Data Controller: Trainsphere — trainsphere.io — France

2Data We Collect

We collect the following categories of personal data:

Account Data

  • Name and email address
  • Phone number (if you connect WhatsApp or Telegram)
  • Password (stored as a one-way bcrypt hash — we never see it in plain text)
  • Language preference

Fitness Profile

  • Training goal (e.g. strength, hypertrophy, weight loss)
  • Experience level (beginner / intermediate / advanced)
  • Available equipment and training location
  • Training frequency and session duration
  • Preferred training days

Training Data

  • Generated workout plans (pre-cycle and mesocycle programmes)
  • Workout completion status and session logs
  • Feedback per session (enjoyment, difficulty, RPE)
  • Exercise preferences and dislikes
  • Weekly training summaries and completion rates
  • Workload metrics (ACWR — Acute:Chronic Workload Ratio)

Coaching Conversations

  • All messages you send to your AI coach (Telegram or WhatsApp)
  • AI coach responses
  • Session transcripts stored as encrypted files

AI Coaching Memory

  • Structured facts extracted from conversations by AI (safety notes, identity info, stated preferences, context, episodic memories)
  • Coaching journal entries generated by AI
  • User pattern analysis (engagement, response patterns)

Technical & Payment Data

  • IP address and browser user agent
  • Login timestamps and session identifiers
  • Stripe customer ID and subscription status
  • Payment history (card details are processed directly by Stripe — we never store them)
  • Billing name and address (collected and stored by Stripe at checkout for tax and invoice compliance)

3Health Data — Special Category (Article 9 GDPR)

Health data is a special category under GDPR Article 9 and receives the highest level of protection.

When you share information about injuries, physical limitations, pain, or medical conditions with your AI coach, this constitutes health data.
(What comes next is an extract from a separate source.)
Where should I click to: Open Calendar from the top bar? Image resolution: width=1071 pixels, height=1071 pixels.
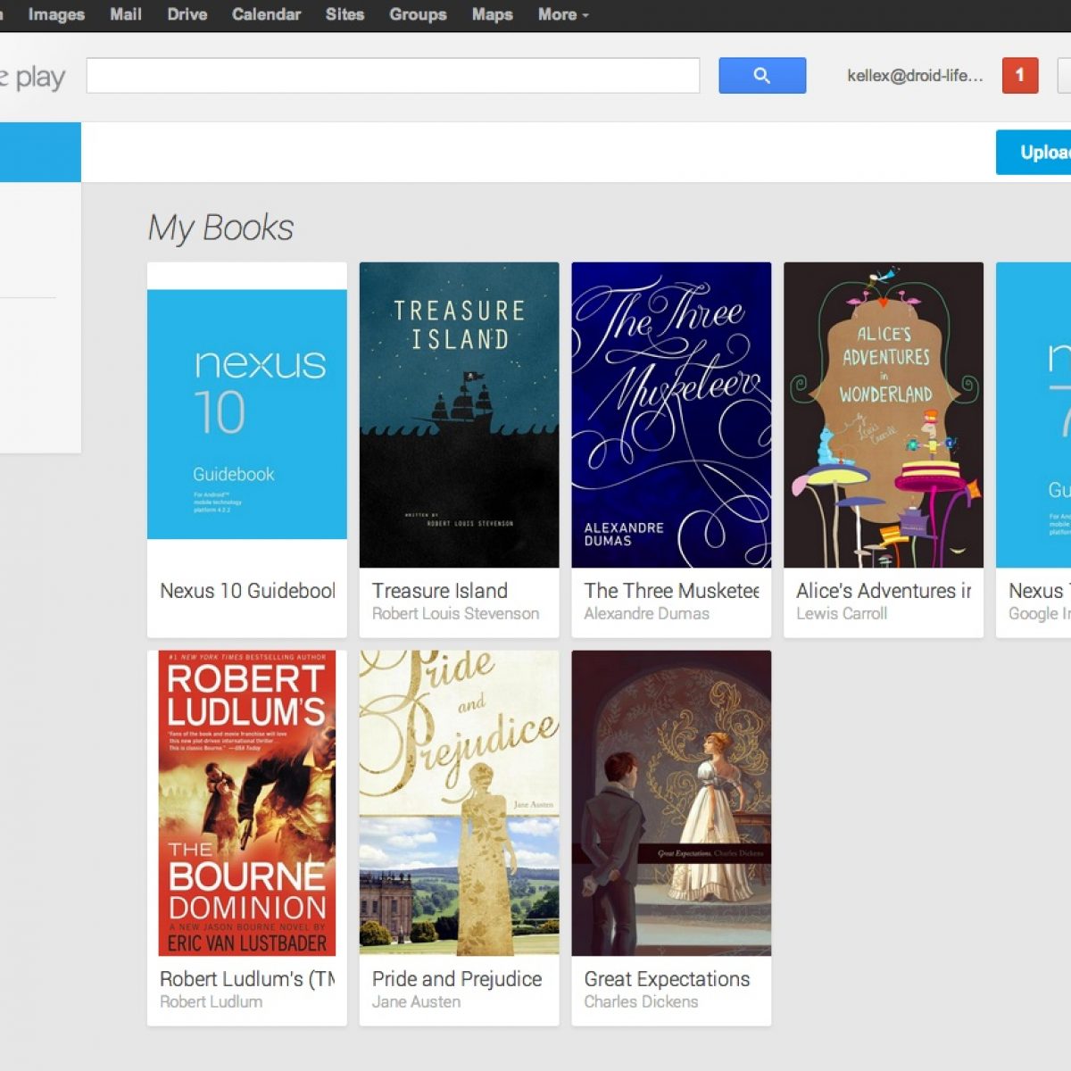[266, 14]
We collect and process this data solely to personalise your training programme and ensure your safety (e.g. to exclude contraindicated exercises). This processing is based on your explicit consent, which you grant during onboarding and can withdraw at any time.

We will never:

  • Use your health data for profiling or advertising
  • Share your health data with third parties other than Anthropic (which processes it only to generate coaching responses)
  • Make automated medical diagnoses — we always refer you to a qualified healthcare professional

4How We Use Your Data

  • Service delivery : Generate personalised workout programmes, deliver AI coaching via WhatsApp, Telegram, or the dashboard, and adapt your programme based on your feedback.
  • Safety : Check for injuries and physical limitations before every exercise recommendation, and escalate safety concerns to our coaching team.
  • Product improvement : Analyse anonymised usage patterns to improve the AI coach quality — only with your consent.
  • Communication : Send workout reminders, progress summaries, trial expiry reminders, and service-related notifications via WhatsApp or Telegram.
  • Billing & payments : Manage your subscription, process payments through Stripe, and issue refunds where applicable.
  • Security : Detect abuse, prevent fraud, and protect the integrity of our platform.
  • Legal compliance : Retain financial records as required by French tax law (7 years), and respond to lawful requests from authorities.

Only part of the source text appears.